+++ Source extract +++

Across academic disciplines, the use of anecdote has received little attention. This despite the fact that they punctuate our professional and social practices: they are the stuff of our writing, our teaching, and our conversations. Present in the many sources, data, and materials that sustain the humanities and social sciences, anecdotes are also often decisive in the choice of our research objects.

By examining the discreet yet fundamental role they play in our practices, we can distinguish two distinct modalities through which anecdotes convey meaning. The “regime of the anecdote” tends to repeat what is already known, reinforcing dominant positions and narratives: here the anecdote authorizes and upholds the established order, circulating small facts about familiar things, ones which are sometimes true, sometimes false. The “regime of the anecdotal”, by contrast, produces new, original, and hitherto unexplored material: facts which are minor and yet nonetheless true; facts which are dismissed as negligible, irrelevant, or unimportant. It is in this field, indeed, that the etymological source of the word anecdote can be found. By abjecting both the anecdote and the anecdotal, disciplines and communities reaffirm their boundaries, and define or redefine what counts as knowledge.

And yet: epistemologies, methods, and research practices are changing. The most authorized of anecdotes now often sound stale, while the anecdotal is no longer merely anecdotal. The freedom of tone that characterizes anecdotes allows overlooked or undervalued subjects to emerge, reshaping disciplines and their objects of study. The rise of research focused on marginalized people, social groups, and issues owes much to a renewed interest in sources once deemed unreliable – reported speech, hearsay, gossip, or indeed anecdote. From the standpoint of writing and transmission, the use of anecdote functions almost like Barthes’s punctum: it calls forth emotion, memory, and intimacy, granting them space within scholarly discourse and thought.

+++ Data provided +++

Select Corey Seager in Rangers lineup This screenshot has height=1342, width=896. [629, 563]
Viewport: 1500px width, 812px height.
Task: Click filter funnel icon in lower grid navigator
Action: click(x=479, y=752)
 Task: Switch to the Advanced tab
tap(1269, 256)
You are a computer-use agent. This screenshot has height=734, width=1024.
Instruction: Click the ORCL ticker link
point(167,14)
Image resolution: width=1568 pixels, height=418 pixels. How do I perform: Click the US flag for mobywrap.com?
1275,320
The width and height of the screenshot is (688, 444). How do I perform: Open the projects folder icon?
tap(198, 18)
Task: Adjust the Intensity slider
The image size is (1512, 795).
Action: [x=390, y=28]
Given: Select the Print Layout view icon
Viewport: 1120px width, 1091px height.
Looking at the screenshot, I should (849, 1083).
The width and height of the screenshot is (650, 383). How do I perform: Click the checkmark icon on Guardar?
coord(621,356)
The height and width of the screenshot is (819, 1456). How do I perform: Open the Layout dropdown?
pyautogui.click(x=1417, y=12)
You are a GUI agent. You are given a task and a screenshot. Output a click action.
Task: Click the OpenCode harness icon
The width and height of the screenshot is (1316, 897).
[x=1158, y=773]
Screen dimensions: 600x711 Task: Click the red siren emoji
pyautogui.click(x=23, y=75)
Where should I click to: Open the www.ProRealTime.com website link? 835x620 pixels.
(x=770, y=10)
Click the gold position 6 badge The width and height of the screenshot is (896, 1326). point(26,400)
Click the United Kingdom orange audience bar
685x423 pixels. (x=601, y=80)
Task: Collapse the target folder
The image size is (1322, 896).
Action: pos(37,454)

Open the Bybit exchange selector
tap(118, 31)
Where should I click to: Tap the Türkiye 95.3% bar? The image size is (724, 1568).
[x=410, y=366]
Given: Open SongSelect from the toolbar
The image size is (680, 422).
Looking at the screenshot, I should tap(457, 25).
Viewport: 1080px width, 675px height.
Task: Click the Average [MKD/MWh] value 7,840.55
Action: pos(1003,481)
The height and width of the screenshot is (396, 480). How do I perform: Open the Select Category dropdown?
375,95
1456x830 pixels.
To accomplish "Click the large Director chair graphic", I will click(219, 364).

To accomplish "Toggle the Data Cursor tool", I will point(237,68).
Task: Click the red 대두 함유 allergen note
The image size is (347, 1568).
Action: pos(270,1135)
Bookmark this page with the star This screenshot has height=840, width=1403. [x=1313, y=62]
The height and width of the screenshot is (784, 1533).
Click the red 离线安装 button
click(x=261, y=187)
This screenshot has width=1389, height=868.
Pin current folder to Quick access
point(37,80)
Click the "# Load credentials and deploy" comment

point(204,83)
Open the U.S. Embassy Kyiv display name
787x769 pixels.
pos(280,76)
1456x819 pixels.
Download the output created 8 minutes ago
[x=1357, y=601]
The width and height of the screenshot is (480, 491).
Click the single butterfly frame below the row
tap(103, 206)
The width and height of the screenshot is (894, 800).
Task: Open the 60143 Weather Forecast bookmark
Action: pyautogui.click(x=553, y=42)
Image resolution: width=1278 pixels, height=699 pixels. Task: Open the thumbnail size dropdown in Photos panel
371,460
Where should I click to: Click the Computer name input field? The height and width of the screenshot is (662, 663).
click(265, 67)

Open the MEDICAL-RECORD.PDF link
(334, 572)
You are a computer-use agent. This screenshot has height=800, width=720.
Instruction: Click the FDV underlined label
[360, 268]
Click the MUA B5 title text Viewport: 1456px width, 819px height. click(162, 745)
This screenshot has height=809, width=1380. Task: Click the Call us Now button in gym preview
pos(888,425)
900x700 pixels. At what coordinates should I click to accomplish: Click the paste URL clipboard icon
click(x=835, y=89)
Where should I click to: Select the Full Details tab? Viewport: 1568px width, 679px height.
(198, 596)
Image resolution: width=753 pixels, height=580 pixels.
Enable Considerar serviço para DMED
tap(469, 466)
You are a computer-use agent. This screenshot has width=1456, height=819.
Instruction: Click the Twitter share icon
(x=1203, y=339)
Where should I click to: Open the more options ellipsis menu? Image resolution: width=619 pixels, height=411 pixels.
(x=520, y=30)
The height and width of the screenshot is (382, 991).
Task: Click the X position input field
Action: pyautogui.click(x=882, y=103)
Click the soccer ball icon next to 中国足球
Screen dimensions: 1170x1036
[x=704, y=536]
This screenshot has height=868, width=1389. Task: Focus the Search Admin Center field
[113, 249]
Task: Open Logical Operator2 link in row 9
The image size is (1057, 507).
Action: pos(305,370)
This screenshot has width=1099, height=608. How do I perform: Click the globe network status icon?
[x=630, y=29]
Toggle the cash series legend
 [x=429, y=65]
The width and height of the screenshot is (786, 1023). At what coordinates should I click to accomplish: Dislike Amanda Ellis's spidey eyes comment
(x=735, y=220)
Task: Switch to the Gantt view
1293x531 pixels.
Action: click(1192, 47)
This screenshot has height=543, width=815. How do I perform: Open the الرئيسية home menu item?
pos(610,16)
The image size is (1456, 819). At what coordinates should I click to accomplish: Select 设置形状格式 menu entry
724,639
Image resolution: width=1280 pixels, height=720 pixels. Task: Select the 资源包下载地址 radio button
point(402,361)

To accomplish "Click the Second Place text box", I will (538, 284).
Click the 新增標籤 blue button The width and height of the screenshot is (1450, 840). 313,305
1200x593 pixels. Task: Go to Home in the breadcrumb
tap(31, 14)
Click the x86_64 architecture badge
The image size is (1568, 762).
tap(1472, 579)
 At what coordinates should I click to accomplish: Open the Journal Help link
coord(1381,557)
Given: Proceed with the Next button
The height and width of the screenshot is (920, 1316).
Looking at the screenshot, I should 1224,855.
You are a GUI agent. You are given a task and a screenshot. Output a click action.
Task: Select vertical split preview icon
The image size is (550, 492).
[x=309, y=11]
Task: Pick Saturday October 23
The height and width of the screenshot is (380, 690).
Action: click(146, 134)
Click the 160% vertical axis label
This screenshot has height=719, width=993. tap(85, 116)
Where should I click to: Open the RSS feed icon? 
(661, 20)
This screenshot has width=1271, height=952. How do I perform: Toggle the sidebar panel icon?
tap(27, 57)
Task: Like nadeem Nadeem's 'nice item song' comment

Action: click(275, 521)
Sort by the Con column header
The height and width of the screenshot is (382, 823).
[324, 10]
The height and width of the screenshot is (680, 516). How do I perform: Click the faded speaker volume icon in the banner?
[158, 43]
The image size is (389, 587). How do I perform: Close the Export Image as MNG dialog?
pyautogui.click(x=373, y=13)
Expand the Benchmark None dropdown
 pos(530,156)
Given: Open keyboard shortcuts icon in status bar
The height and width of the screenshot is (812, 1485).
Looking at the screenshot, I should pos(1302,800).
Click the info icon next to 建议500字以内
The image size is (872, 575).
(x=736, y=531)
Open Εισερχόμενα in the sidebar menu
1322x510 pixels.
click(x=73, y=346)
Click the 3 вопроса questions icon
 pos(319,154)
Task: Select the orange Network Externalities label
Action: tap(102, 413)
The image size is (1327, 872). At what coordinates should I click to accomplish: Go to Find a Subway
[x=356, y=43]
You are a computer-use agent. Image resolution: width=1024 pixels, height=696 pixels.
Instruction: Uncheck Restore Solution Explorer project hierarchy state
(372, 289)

+++

◆ **Tasks for this exercise**
1) In the passage about anecdotes in scholarship, what does the "regime of the anecdote" tend to do?
2) Carry on the passage about anecdotes in scholarship, starting after its last sentence.
The records have no role here.

◆ **Answers per task**
1) It tends to repeat what is already known, reinforcing dominant positions and narratives.

2)
This issue of Communications thus proposes to view anecdote and the anecdotal as full-fledged modes of intellectual and creative work – to trace their history and to explore their effects. We aim to highlight the role that these “short tales of curious events” play in renewing disciplinary approaches and boundaries.
This publication project builds on a two-year-long seminar series devoted to anecdote and its uses in art and art history, convened by Emmanuel Guy (Éducation Nationale/treize) and Déborah Laks (CNRS), and hosted by the École des Beaux-Arts de Paris.

For this call for papers, we particularly welcome proposals relating to the history and contemporary practices of non-Western art, as well as to the exact sciences or other fields in the humanities and social sciences: political science, history, philosophy, sociology, history of science, and education. We are interested in disciplinary historiographies that seem to have made a distinctive use of anecdote, for example as studies of migration (from political, historical, or sociological perspectives), philosophy of art, history of philosophy, and the sociology of artistic creation.

In this way, this issue aims to bring reflections first developed in the field of art and art history into dialogue with a broader inquiry into the epistemological, heuristic, and political potential of the stories we tell and the knowledge we share.

Timeline:
Proposals on this theme must be submitted by December 31, 2025, in the form of a summary of approximately 3,000 characters (Word document), accompanied by a short bibliography. Submissions must include the author’s name, professional affiliation, and email address, and be sent to revue-communicationsehess.fr with “Anecdotes” as the subject line. Proposals will undergo double-blind review, and authors will be notified no later than January 15, 2026.

Articles must be unpublished and preferably written in French (otherwise in English). Accepted articles (25,000 characters, including spaces) must be submitted by April 30, 2026, formatted according to the journal’s typographic guidelines (https://www.revue-communications.fr/en/proposing-an-article/instructions-to-authors/), and accompanied by a 5-6 line abstract in French, English, and Spanish, including the translated title and five keywords in all three languages.